For the first time in years, Venezuela's political opposition is poised to break President Hugo Chávez's nearly complete hold on local and state offices. Sánchez is one reason why.

She is among those who supported Chávez in the past but is now considering a vote against the president's candidates because of the government's hapless response to rising crime rates. Of her four slain children, three were killed since Chávez took office in 1999.

"This is a nightmare for any mother," said Sánchez, 45, sitting in her tiny, stuffy home high in a poor barrio. "I tell you it hurt, and it still hurts, because I see there are more criminals than police, and there is no safety in this country."

As Chávez completes a tumultuous decade in power, polls show that Venezuelans are most concerned about rampant crime in this oil-rich country. Homicides have soared from fewer than 6,000 in Chávez's first year in office to 13,156 last year, according to official government statistics collected and released by private research organizations. That amounts to a homicide rate of 48 killings per 100,000 people, among the highest in the world and more than in neighboring Colombia, which suffers from a slow-burning internal conflict.

Here in the capital, the rate is even higher -- 130 homicides per 100,000 people, translating last year to a total of 2,710 killings.

"Venezuela is going through the biggest crisis in public security in years," said Luis Cedeño, director of Incosec, a crime policy analysis group in Caracas. "Most Venezuelans live in fear of being in a public space, of being victims in public transportation, and they live in fear of being victims in their houses."

For years, the government has ignored the problem, even as violent crime became a staple of news reports. Some Venezuelans took to the streets to protest the state's inability to protect them. Chávez, although he speaks publicly almost every day, rarely mentions the crime rate. With criticism of government inaction mounting earlier this year, Ramón Rodríguez Chacín, then interior and justice minister, announced in a news conference that homicides had plummeted 27 percent in the first half of the year. "You have to be very careful with the figures," he explained. "It all depends on who handles the numbers and what are the variables that are taken into account."

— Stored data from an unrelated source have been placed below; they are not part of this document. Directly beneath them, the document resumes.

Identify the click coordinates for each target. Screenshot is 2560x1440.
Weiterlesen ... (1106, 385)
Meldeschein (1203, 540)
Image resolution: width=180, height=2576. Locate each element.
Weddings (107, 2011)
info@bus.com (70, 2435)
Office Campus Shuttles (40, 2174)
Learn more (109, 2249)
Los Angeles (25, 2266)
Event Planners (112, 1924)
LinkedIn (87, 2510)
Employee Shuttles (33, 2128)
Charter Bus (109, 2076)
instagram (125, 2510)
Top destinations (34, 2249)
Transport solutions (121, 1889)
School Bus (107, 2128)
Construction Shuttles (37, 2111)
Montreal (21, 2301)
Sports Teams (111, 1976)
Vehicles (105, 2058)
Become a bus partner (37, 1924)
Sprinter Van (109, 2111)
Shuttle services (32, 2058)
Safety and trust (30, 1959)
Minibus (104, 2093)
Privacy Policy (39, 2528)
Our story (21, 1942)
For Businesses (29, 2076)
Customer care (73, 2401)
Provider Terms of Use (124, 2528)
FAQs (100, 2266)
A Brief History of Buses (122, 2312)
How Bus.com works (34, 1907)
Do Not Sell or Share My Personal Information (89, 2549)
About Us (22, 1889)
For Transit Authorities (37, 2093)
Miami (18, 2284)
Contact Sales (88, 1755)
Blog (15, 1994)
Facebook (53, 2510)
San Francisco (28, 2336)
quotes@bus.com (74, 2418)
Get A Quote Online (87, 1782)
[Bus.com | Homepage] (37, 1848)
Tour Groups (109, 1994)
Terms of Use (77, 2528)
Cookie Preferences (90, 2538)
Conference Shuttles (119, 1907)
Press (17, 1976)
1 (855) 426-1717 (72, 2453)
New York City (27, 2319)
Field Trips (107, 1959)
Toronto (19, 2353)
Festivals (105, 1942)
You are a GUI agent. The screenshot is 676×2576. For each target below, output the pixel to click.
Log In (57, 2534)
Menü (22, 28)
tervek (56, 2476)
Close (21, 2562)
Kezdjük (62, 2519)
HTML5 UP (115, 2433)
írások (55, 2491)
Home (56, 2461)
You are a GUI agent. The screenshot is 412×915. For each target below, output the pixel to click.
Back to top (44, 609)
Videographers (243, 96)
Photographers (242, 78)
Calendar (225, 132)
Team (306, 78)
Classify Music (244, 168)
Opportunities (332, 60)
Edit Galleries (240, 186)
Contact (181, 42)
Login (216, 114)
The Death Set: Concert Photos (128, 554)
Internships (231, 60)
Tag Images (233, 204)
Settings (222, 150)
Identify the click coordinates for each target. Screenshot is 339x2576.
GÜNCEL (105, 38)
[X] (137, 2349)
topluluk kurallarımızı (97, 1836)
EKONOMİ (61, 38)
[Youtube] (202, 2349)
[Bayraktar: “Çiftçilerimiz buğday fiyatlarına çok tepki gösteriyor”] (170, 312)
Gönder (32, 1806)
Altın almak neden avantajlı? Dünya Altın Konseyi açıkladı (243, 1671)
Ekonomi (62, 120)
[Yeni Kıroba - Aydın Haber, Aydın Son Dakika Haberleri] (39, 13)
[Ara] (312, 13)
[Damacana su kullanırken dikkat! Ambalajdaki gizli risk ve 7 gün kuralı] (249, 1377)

In fact, for three years now, the government has kept homicide statistics secret, although the data are made public by crime research organizations and criminologists who receive the information surreptitiously from law enforcement sources.

The Interior and Justice Ministry, now led by Tarek El Aissami, did not respond to requests for an interview about how the government is responding to the crime surge.

Critics of Chávez , among them prominent opposition politicians, say his government has contributed to the problem with rhetoric that accentuates class warfare. It has also armed citizen militias and radical political groups.